パンダの血液型(RHマイナス)の妊婦はどうするのか?

  1.Rh式血液型とは何ですか?
  人間の血液型にはいくつかの分類があり.最も一般的なのがABO式血液型分類.もうひとつがRh式血液型分類である。 ほとんどの人は赤血球の表面にRh因子を持っており.これをRh血液型陽性と呼びますが.少数ながら赤血球の表面にRh因子がない人もおり.これをRh血液型陰性と呼びます。
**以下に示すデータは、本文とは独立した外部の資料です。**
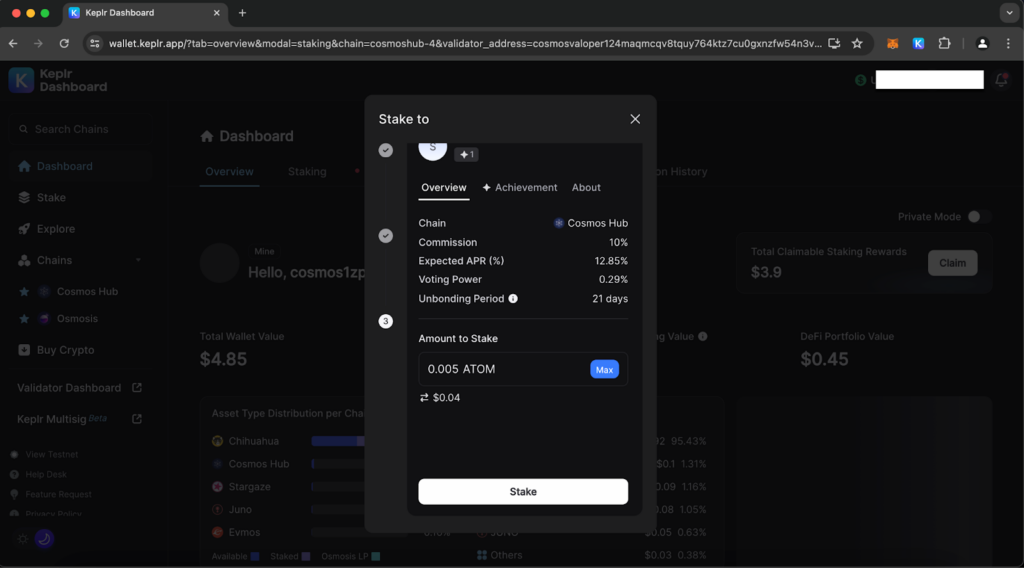Click the Unbonding Period info icon

[513, 299]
  Rhマイナスの血液型は漢民族では比較的珍しく.人口の約3/1000を占めるに過ぎない
  2.Rh式血液型はどのように遺伝するのですか?
  Rh因子は両親の遺伝子によって異なり.母親の血液型がRhマイナスで父親の血液型がRhプラスの場合.子供の血液型はRhプラスにもRhマイナスにもなり得ます。 両親ともRhマイナスの血液型であれば.子供の血液型はRhマイナスになり.Rhプラスにはなりません。
  3.Rhマイナス妊婦が直面する問題とは?
  母親自身の問題:希少な血液型のため.陣痛時に大量出血した場合.血液の供給が逼迫する。 通常.血液ステーションに在庫されているRhマイナス血液の数は少なく.ABO式血液型のマッチングも考慮すると.さらに選択肢は少なくなる。 したがって.出血の危険性があるRhマイナスの妊婦さんには.計画的に血液を準備することが重要です。
  4.胎児への悪影響は?
  Rh陰性の母親の場合.子供がRh陰性であれば問題はないが.Rh陽性の場合は「Rh血液型不適合」と呼ばれる。 Rh陽性の胎児の血液がRh陰性の妊婦の体内に入ると.妊婦の体が刺激されてRh因子に対する抗体が作られ.「Rh感作」となる。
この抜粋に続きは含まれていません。